The ARM University Program (AUP) organized a two-day faculty workshop on “Teaching Digital Signal Processing (DSP) Hands-on” on May 20 and 21, 2015, at the Indian Institute of Technology (IIT) Hyderabad, India. Dr. Donald Reay of Heriot-Watt University, Edinburgh, UK, delivered the workshop. As challenging as DSP can be with regard to grasping its concepts, Donald Reay's hands-on approach had the participants absorbed for a full two days trying out the various lab experiments. The material used in the workshop was only a snapshot of the full suite of teaching materials contained in AUP's Lab-in-a-Box (LiB) on DSP. The hardware used was the ARM Cortex-M4 based STM32F4-Discovery kit (serving as the DSP processor) and the Wolfson WM5102 codec, similar to the codecs in some versions of the Galaxy S4 and AQUOS smart phones. The ARM Cortex-M4 based STM32F4-Discovery kit is available for about 15 USD, well within the reach of students. Equally noteworthy is that there are a couple more Labs-in-a-Box (LiBs) from AUP that use the very same ARM Cortex-M4 based STM32F4-Discovery kit, one on Efficient Embedded Systems Design (memory-mapped I/O programming methodology) and the other on Real-time Operating System Design (RTOS), consequently enabling a university to cover a stream of three courses and associated labs efficiently with the same Discovery kit.
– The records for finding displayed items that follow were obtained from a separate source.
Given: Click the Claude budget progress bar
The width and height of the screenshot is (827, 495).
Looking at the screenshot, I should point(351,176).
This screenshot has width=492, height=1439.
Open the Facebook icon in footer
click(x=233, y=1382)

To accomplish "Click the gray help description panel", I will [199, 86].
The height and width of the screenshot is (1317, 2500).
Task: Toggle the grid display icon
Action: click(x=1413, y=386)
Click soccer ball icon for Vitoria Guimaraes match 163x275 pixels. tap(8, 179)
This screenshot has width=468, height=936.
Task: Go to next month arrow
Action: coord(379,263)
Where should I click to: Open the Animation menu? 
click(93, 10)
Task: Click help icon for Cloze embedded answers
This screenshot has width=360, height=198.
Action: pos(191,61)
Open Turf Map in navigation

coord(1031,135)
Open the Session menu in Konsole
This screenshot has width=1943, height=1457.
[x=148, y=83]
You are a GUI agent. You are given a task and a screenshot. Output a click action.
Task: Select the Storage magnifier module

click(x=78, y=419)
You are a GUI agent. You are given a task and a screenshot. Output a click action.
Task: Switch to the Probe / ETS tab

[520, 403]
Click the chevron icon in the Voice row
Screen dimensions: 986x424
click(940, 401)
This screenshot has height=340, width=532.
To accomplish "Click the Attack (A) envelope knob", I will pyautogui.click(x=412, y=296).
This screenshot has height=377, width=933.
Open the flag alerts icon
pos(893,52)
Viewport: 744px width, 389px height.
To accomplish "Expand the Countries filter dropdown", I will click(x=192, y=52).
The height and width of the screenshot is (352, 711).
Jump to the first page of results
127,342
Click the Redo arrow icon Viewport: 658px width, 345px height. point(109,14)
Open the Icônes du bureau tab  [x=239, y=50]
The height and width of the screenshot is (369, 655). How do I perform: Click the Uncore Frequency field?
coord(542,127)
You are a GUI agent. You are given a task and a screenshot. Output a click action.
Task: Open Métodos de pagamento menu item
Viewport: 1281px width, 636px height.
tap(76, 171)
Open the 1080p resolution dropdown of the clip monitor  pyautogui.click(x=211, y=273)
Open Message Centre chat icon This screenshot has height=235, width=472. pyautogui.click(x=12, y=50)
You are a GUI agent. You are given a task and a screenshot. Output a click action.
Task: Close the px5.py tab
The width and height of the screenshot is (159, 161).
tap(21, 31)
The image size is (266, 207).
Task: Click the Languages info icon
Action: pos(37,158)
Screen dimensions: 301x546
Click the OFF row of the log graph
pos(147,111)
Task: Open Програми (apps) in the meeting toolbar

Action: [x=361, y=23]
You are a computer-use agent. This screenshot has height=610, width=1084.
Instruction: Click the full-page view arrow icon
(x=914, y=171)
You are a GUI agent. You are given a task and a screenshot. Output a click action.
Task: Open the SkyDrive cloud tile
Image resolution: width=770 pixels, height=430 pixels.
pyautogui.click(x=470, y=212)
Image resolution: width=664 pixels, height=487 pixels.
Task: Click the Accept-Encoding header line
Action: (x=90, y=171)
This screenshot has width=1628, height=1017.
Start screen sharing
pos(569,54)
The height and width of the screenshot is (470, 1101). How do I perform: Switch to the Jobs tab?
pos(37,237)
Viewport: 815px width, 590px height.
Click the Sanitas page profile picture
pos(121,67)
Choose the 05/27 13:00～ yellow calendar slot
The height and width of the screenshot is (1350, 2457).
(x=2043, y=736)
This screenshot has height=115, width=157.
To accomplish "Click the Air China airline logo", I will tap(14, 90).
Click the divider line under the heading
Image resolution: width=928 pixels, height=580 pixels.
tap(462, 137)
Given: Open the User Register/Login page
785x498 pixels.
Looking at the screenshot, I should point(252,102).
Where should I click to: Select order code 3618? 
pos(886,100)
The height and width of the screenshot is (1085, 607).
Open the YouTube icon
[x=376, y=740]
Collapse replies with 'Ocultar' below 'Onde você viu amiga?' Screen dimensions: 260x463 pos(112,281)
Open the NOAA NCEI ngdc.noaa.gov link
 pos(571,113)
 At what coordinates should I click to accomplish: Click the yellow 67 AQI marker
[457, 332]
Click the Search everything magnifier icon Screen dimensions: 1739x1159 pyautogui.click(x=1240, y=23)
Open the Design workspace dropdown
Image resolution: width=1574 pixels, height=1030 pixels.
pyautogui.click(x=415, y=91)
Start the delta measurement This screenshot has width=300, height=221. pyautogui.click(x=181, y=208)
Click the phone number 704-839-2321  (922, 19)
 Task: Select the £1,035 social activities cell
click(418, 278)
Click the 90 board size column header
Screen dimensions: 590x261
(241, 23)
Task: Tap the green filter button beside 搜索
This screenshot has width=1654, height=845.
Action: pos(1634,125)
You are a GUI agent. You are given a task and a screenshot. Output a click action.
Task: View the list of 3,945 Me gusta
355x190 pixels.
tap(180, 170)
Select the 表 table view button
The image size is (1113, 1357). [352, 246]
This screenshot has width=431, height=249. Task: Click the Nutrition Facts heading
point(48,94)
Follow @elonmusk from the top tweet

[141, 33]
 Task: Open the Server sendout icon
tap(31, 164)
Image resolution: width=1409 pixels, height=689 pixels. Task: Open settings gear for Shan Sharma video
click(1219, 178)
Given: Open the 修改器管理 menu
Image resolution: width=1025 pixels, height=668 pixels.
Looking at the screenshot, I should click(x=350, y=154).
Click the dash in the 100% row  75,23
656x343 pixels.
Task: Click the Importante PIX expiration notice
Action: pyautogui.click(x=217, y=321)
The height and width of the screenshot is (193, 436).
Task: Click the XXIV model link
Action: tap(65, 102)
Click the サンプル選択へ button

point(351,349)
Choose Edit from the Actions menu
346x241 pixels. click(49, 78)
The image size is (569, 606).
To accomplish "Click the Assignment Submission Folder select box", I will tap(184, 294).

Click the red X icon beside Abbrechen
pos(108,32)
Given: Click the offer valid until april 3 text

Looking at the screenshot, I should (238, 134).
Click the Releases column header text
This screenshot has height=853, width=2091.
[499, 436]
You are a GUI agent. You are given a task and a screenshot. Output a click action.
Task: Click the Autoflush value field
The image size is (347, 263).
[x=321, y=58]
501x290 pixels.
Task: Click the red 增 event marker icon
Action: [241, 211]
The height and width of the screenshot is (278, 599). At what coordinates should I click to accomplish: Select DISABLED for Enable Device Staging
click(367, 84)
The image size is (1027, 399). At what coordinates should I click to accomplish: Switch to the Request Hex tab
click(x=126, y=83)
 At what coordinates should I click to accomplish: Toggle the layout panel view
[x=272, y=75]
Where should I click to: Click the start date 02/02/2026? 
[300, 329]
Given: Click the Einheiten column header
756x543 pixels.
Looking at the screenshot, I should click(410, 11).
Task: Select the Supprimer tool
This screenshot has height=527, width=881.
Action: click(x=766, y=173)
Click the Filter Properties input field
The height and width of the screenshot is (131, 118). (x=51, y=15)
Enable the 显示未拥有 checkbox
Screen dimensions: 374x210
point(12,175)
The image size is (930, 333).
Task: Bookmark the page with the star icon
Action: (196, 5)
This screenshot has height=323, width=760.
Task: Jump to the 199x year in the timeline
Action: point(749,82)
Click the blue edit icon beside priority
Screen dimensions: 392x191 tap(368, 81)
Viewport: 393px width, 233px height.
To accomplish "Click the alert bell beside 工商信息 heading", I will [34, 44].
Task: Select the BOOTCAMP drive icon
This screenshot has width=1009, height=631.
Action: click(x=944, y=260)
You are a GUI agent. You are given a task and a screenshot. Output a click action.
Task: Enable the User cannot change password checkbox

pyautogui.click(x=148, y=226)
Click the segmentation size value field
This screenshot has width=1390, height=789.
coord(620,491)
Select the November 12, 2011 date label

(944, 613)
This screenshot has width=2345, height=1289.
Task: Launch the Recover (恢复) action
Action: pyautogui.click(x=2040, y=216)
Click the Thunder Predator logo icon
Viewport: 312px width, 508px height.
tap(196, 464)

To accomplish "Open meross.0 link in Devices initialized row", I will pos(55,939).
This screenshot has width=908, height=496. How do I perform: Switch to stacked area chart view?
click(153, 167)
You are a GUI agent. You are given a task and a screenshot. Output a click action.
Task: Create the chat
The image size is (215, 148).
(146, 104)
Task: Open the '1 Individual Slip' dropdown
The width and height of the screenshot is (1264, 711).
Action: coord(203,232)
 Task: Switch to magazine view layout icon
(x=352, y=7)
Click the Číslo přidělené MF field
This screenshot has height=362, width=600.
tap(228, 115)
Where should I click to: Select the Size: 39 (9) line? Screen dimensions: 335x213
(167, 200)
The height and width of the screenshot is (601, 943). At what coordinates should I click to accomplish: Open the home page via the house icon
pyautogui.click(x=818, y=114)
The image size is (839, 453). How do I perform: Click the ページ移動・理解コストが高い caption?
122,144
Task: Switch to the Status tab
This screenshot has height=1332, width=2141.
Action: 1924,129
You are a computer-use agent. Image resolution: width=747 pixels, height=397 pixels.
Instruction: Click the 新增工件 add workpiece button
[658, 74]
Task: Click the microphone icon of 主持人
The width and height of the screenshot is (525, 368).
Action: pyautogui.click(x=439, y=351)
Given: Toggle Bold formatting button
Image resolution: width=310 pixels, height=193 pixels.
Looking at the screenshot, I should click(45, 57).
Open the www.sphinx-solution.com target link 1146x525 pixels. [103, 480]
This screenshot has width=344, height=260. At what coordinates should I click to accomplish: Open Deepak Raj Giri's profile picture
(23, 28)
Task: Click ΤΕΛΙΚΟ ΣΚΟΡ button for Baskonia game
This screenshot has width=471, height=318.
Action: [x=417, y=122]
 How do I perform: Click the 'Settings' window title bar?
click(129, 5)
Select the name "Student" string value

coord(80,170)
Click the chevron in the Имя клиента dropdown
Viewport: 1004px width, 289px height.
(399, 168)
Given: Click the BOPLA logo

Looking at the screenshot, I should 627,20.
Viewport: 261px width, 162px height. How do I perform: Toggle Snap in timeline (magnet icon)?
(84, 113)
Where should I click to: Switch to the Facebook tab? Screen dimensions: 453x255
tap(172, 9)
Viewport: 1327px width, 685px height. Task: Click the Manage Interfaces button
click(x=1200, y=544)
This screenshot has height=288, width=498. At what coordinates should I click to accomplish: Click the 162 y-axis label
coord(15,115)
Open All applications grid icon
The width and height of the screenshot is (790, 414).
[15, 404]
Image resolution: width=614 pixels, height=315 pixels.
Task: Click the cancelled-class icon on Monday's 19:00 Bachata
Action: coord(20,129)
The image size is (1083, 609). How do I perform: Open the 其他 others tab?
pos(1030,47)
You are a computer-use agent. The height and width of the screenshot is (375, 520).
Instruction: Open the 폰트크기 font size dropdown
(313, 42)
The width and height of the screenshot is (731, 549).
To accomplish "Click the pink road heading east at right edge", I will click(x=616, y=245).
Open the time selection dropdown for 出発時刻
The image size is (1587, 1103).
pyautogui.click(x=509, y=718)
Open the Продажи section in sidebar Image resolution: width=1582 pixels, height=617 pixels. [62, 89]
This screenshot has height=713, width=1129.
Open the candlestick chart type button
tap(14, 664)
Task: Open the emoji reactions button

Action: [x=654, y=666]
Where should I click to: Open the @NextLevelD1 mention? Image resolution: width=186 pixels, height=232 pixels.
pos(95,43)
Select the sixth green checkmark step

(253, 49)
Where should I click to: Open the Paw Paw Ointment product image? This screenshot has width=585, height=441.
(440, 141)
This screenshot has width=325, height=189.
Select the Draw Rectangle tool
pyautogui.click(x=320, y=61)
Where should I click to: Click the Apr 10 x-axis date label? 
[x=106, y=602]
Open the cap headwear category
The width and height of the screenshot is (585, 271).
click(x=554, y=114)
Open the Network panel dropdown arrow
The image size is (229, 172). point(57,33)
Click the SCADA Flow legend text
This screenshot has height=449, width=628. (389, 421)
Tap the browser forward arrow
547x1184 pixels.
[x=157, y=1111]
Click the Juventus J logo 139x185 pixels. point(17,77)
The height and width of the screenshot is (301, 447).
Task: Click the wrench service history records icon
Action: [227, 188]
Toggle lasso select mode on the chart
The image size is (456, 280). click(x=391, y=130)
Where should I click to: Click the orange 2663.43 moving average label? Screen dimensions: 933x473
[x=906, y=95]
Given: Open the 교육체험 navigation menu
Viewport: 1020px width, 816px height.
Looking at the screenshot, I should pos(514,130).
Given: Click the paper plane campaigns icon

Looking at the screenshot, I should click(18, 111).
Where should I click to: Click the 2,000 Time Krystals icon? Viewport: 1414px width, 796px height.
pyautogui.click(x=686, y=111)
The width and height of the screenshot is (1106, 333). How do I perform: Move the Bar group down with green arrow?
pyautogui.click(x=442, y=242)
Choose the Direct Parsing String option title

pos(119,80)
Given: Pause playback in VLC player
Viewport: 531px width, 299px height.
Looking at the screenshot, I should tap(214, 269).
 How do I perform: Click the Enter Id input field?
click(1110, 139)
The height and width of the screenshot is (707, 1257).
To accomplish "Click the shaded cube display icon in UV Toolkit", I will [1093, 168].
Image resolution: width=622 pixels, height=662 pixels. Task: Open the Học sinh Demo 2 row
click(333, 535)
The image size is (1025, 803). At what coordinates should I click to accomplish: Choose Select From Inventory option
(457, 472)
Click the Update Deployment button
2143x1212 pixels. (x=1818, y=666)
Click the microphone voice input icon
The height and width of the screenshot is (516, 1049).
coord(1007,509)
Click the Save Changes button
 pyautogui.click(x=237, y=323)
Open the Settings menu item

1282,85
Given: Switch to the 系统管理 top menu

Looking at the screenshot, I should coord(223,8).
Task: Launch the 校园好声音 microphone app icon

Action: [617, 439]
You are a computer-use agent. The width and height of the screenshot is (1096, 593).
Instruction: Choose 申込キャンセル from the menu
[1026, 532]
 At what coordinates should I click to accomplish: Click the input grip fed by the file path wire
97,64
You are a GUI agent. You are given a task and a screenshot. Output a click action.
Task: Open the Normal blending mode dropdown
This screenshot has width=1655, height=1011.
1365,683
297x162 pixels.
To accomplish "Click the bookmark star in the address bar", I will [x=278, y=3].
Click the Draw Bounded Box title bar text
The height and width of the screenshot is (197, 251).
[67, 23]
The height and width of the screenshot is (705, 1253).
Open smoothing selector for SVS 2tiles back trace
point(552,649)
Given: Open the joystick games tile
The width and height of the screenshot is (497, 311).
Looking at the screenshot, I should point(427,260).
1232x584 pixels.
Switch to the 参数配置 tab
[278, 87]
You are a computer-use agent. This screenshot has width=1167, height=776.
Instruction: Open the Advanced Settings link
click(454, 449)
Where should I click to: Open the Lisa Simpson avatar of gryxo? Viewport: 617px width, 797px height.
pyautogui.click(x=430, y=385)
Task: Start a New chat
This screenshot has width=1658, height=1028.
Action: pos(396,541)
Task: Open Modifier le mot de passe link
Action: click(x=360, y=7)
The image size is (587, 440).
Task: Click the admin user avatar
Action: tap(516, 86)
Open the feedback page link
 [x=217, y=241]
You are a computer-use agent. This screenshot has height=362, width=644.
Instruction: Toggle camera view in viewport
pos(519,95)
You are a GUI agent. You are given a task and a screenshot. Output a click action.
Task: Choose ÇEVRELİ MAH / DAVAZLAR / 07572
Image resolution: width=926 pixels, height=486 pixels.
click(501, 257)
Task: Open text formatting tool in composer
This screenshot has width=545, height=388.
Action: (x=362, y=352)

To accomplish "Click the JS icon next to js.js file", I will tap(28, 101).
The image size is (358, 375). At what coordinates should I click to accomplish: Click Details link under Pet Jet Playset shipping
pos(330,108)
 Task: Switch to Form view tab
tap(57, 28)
Many features of the ARM Cortex-M4 processor, starting with the DSP instructions it implements, make it the choice for DSP. The fast Multiply-Accumulate (MAC) feature, SIMD capability, saturating arithmetic instructions as well as hardware floating point unit, all pack the ARM Cortex-M4 with the computational power required for DSP applications. In particular, the combination of its Harvard architecture and single-cycle MAC feature enable efficient computation of the sums of products involved in Finite Impulse Response (FIR) filters and Fast Fourier Transforms (FFTs). Finally, its energy-efficient operation makes it suitable for mobile applications, which intrinsically have a lot to do with DSP.
Each workshop day began with an explanation of DSP concepts interspersed with demos. Spurred on by the demos, the participants would follow suit, trying out the experiments themselves. Audio signals were used for demonstrating the DSP concepts for two reasons: The easy availability of laboratory equipment capable of handling audio signals in universities across the globe and the human capacity to relate to audio signals. The first lab was about talking through the codec and getting the human voice out unchanged. The second about adding an echo to the human voice (talk-through with buffered voice). In the third, a sinewave was generated using 8 sample signal values from a look-up table in the user code, showing the possibility of generating audio signals with any desired frequency whenever required. The sinewave output of the codec in turn was very smooth, indicating the high-quality low-pass filtering capability of the Digital-to-Analog Converter (DAC) in the Wolfson codec. Later experiments gave a good feel for how FFTs could be effectively employed in making adaptive filters for performing noise cancellations on an audio signal such as the voice of an airline pilot amidst the aircraft engine noise in the background.
The pedagogy built into the experiments was aimed at bringing clarity to the understanding of DSP concepts. The software required to program the hardware too was in-keeping with the pedagogy and involved only two functions – One to initialize the codec using the I2C interface and the other, an interrupt handler, to initiate the sampling of audio signals and any required processing of the sampled signal values. Any code changes or additions required from one lab experiment to the next were thus only incremental in nature and completely resident within the interrupt handler.
Academics (educators) in India and South-East Asia looking for a faculty workshop on the ARM University Program Digital Signal Processing (DSP) Lab-in-a-Box around the ARM Cortex-M4 based Cypress FM4 kit may like to know there will be one organized by the Advanced Computing and Communications Society (ACCS) at IIIT Bangalore, 1 - 3 March. Professor Donald Reay of Heriot Watt University Edinburgh will be conducting this workshop. This workshop is co-sponsored by the UK Science and Innovation Network and the British High Commision in India.
For registration and other details, please go here.
Thanks,
Sadanand Gulwadi
ARM University Program
Dear Jayasudha,
Thank you for your very kind note. We are indeed glad you recognize the value of ARM University Program’s courseware and supporting faculty workshops in bringing out the essentials in complex topics such as DSP with a hands-on pedagogical style using appropriate ARM-based hardware for DSP. We in turn do understand the need for many more of such workshops. We shall therefore plan some workshops again in 2016. We shall definitely keep you posted as to the time and the place. Thanks, again, for your kind appreciation of our work!
Regards,
ARM University Program<http://www.arm.com/support/university/educators/index.php>, America
Well, Happy to be a part of AUP.
nice to hear about the workshop being held at IIT,Hyderabad.
I agree that teaching DSP is really a challenging task.The workshop gives good information and complete hands-on approach on DSP LiB.
I also request ARM university program to organize one such workshop in Bangalore, India.